• Work instructions: Convert the data between the lines holding "Pain (721, 199)" and "What do you see at coordinates (546, 1054)", inclusive, into a JSON list of strings with one string per line and blank lines omitted.

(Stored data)
▽

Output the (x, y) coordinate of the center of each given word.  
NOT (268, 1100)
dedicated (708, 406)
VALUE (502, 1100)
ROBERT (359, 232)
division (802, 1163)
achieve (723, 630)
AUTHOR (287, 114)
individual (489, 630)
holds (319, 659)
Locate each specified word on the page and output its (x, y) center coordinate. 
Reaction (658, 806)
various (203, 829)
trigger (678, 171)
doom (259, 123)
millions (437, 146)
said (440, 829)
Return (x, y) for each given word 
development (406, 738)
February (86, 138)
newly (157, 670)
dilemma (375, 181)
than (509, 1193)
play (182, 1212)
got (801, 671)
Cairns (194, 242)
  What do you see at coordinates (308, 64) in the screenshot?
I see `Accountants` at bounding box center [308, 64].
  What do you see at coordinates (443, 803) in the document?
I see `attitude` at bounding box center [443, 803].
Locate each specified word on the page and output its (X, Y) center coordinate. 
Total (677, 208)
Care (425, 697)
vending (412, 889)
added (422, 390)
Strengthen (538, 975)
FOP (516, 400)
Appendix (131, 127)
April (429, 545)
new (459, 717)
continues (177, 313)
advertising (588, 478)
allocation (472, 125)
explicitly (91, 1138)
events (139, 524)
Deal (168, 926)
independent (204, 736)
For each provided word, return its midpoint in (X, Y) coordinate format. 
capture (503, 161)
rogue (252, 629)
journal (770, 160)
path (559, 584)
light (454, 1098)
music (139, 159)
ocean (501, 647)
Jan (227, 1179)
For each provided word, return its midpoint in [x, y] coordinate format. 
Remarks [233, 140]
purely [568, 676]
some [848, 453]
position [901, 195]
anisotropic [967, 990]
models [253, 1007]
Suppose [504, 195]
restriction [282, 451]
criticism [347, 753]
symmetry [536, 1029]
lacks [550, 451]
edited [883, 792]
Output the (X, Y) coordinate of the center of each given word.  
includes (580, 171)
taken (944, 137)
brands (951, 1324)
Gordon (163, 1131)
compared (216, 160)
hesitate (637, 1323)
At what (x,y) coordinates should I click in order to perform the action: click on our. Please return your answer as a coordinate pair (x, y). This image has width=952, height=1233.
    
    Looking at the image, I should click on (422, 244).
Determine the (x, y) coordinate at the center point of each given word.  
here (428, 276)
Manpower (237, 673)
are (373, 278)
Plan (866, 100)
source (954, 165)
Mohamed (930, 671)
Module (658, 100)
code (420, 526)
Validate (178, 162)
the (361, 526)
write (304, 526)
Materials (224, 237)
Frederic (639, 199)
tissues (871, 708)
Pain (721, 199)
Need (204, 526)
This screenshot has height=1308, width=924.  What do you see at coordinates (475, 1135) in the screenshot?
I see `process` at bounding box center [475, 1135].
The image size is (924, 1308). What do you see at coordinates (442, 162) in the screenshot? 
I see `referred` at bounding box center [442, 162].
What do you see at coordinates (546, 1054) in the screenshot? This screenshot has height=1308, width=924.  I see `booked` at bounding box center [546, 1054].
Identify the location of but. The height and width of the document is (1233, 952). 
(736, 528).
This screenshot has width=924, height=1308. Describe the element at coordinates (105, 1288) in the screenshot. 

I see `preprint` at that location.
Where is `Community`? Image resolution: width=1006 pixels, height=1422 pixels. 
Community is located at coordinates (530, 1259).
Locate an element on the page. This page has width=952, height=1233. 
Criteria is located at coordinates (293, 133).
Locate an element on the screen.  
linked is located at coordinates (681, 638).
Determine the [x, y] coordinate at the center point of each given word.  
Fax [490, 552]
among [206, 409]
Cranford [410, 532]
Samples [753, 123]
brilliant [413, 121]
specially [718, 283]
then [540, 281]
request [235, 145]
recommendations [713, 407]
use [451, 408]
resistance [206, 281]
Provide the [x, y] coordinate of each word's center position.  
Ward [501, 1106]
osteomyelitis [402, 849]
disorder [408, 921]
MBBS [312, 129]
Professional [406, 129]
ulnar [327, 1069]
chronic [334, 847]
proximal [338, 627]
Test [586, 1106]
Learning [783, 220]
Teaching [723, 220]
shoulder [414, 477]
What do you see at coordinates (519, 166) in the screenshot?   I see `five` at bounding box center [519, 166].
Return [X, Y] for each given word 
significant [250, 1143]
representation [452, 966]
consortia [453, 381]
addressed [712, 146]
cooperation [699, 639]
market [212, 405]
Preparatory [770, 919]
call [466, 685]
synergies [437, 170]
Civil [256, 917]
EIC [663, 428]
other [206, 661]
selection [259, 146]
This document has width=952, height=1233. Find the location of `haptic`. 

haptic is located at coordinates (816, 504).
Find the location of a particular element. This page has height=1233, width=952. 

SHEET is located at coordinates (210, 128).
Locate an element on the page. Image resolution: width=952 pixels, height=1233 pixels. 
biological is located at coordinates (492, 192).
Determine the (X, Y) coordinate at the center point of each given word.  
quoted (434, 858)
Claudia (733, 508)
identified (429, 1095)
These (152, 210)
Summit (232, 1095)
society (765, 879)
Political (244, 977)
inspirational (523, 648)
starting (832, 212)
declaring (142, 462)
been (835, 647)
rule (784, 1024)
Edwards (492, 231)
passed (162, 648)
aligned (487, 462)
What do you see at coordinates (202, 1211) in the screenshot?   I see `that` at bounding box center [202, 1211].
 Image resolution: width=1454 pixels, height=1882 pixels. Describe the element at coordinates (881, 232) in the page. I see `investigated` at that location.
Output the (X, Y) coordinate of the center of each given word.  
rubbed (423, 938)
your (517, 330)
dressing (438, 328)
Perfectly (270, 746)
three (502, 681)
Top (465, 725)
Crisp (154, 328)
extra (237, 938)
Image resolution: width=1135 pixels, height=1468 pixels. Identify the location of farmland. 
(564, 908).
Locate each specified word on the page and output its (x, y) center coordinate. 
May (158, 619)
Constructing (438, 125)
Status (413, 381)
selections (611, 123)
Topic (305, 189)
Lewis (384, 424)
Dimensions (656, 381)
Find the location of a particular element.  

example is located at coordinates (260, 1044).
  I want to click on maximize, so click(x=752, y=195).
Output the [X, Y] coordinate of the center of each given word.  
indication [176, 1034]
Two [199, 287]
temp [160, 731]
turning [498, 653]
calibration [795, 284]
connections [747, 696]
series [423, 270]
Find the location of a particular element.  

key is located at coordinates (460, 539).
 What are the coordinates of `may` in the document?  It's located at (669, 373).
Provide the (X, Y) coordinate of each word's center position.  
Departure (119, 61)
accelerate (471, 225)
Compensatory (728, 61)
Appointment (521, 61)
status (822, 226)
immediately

△

• Solution to this exercise:
[
  "Pain (721, 199)",
  "Need (204, 526)",
  "This screenshot has height=1308, width=924.  What do you see at coordinates (475, 1135) in the screenshot?",
  "I see `process` at bounding box center [475, 1135].",
  "The image size is (924, 1308). What do you see at coordinates (442, 162) in the screenshot? ",
  "I see `referred` at bounding box center [442, 162].",
  "What do you see at coordinates (546, 1054) in the screenshot? This screenshot has height=1308, width=924.  I see `booked` at bounding box center [546, 1054]."
]